*** Begin section ***

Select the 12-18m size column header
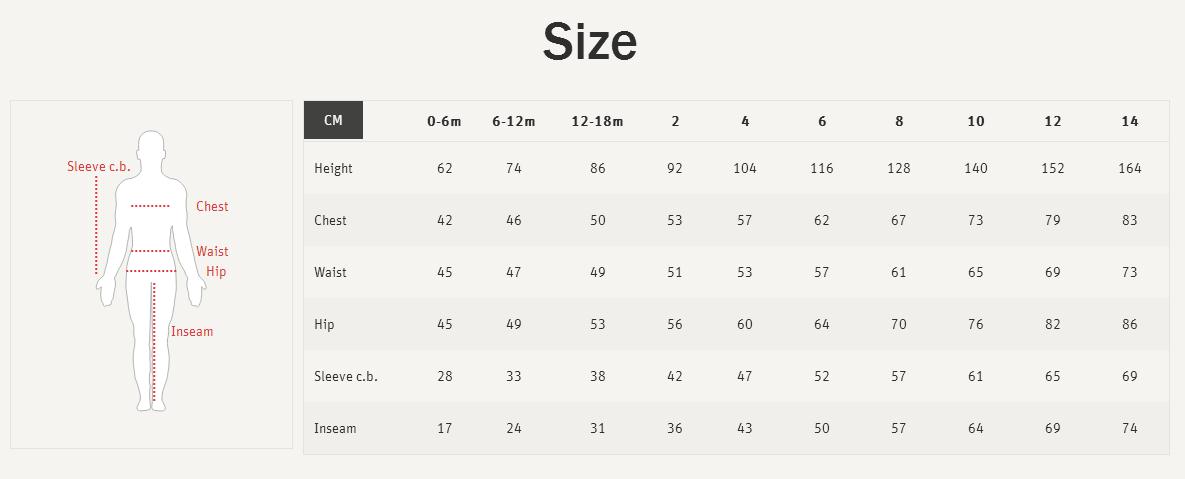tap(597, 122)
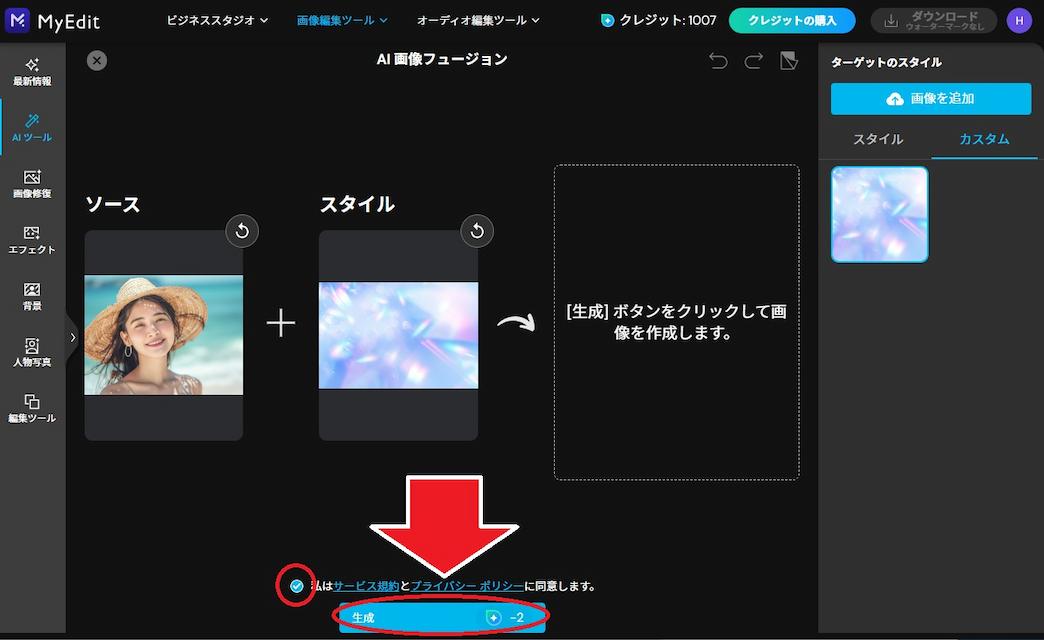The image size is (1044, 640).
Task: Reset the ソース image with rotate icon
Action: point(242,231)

*** End section ***
*** Begin section ***

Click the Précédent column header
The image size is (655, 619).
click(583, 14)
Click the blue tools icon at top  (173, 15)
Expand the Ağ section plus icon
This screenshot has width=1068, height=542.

*** End section ***

▶ _PROBLEM DESCRIPTION_
In the listing above, find the line containing "Click the blue" and the line containing "This screenshot has width=1068, height=542.", then repeat those two lines and everything between them exactly.

▶ _RESPONSE BOX_
Click the blue tools icon at top  (173, 15)
Expand the Ağ section plus icon
This screenshot has width=1068, height=542.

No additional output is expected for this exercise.